И вот через тринадцать лет после повести «Белеет парус одинокий» нам вновь довелось встретиться с Петей и Гавриком, простите, с Петром Васильевичем Бачеем и секретарем подпольного Пригородного райкома партии Гавриилом Семеновичем Черноиваненко, теперь уже солидными, пожилыми и даже несколько поседевшими героями «Паруса», которые, оставшись на крохотном клочке неоккупирован-ной одесской земли, точнее, даже не земли, а подземной территории, в катакомбах, ведут борьбу против немецких захватчиков. Замысел романа родился у писателя в освобожденной Одессе, когда он приехал в город, где провел детство и юность, спустился в катакомбы, обошел подземные галереи, беседовал с вожаками одесского подполья, о чем напечатал большой очерк в «Известиях». Однако но настоящему роман тронулся с места после того, как Катаев решил привести в катакомбы своих старых героев Петю и Гаврика.
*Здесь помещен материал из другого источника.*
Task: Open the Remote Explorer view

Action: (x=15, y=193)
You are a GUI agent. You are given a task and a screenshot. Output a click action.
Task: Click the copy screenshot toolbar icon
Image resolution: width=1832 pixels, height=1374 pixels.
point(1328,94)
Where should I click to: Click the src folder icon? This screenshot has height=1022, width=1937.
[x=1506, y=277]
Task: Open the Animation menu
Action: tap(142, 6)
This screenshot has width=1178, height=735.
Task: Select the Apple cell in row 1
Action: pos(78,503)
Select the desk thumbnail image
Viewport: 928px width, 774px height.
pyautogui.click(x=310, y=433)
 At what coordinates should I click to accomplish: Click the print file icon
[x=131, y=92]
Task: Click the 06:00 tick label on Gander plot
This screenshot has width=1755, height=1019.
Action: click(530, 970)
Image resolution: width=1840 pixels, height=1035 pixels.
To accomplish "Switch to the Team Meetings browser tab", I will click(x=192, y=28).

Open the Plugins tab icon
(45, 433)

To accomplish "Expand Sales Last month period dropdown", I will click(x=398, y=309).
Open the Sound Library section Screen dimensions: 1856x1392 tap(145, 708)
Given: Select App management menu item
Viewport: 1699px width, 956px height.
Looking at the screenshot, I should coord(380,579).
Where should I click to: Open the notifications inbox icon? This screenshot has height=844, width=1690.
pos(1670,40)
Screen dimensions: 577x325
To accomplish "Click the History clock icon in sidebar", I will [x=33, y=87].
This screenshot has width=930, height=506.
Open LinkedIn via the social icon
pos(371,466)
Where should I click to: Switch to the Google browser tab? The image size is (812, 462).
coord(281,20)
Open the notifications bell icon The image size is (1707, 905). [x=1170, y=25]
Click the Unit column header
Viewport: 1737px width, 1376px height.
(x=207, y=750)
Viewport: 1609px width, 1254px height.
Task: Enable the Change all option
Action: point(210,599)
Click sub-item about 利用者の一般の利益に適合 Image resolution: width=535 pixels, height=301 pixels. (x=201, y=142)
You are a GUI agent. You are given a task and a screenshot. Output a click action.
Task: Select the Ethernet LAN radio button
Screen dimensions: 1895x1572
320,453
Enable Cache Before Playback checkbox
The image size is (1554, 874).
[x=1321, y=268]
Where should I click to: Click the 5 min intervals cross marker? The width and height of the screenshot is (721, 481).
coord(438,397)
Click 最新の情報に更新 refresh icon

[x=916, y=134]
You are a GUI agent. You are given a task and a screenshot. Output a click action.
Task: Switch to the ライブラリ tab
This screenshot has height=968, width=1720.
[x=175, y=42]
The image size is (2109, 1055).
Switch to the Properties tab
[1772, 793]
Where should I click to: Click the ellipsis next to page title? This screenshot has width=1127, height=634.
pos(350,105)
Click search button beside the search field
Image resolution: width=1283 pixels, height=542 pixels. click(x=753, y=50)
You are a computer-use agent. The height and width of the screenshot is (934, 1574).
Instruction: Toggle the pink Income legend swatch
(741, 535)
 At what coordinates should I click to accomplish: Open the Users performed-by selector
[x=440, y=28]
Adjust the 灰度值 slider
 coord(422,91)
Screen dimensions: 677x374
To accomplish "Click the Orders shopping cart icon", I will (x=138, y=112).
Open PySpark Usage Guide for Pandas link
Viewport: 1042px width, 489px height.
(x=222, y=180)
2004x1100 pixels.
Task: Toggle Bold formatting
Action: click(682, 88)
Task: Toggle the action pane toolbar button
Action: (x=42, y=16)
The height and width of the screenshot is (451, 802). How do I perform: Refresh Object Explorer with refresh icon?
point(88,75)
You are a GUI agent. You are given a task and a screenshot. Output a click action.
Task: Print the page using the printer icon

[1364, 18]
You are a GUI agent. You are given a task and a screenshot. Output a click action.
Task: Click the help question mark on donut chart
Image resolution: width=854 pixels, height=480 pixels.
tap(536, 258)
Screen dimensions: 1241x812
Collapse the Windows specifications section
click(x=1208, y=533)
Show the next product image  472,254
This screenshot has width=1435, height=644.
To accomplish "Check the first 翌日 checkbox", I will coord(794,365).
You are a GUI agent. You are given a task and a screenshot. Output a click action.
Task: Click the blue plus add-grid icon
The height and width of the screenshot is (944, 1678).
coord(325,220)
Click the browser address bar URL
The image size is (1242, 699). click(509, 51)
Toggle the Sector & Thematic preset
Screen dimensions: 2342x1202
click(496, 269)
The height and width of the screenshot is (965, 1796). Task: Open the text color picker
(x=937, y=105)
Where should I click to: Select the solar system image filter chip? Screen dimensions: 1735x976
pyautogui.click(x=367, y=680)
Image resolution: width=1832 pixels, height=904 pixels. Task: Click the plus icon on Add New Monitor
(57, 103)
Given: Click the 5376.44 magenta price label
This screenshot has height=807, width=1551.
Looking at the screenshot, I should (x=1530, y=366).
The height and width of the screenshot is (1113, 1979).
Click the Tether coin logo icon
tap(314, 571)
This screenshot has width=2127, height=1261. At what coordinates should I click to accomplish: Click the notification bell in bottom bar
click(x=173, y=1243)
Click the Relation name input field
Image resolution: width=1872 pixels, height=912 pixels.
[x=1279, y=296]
С давними друзьями было проще, короче дистанция между ними и автором, в них легче было перевоплотиться. А по стечению житейских обстоятельств, Петя и Гаврик вполне могли встретить войну в Одессе (Гаврик, как мы знаем, был и остался одесситом) и, значит, присоединиться к реальным участникам одесского Сопротивления.
А еще через семь лет появился «Хуторок в степи», и опять совершилось чудо. Мы возвратились назад, к годам одесской юности Пети и Гаврика, и перед нами, как в «Парусе», с поразительной до мельчайших деталей отчетливостью предстала пестрая, полная контрастов жизнь большого южного города, где все — события и люди — проникнуто предчувствием близящейся революции. Но теперь все чаще и чаще от бедной дедушкиной хибарки на самом берегу моря, от Петиного дома на углу Канатной улицы, который облюбовали для своих игр одесские мальчишки, потому что в этом доме было двое ворот, действие будет перебрасываться на рабочие окраины Одессы, в ее дымные мастерские, и дальше, дальше, в Париж, в Неаполь к Максиму Горькому, в маленький швейцарский пансион на берегу Женевского озера, где живут в эмиграции русские социал-демократы. Разговор об этих книгах выходит за рамки нашего сочинения. Здесь мне хочется только подчеркнуть, что «Парус» дал такую сильную вспышку, что ее хватило надолго. Мальчики стали взрослыми. Они вошли в большой мир. Они стали сознательными борцами. Но та форма, которую с самого начала избрал для себя Катаев, соединяя с историческим повествованием лирический дневник, придала его книгам совершенно особую окраску.
И мы, читатели, все время ощущаем тот внутренний лирический жар, с которым Катаев говорит о событиях минувших дней, как о чем-то глубоко личном. Он прав был, конечно, когда напоминал, что писатель должен на время как бы сделаться героем своего произведения. Тем более, если герой ему отнюдь не чужой. Ведь Петя — это немножко сам автор. И Гаврик тоже. И уж во всяком случае, они оба его сверстники, оба близкие его друзья. И все то, что случилось с ними, могло ведь случиться и с ним самим. Вот почему в этой книге не только ожило время, и люди, и события, но и все так отчетливо представилось.
Ø «Это было с бойцами, или страной, или в сердце было в моем».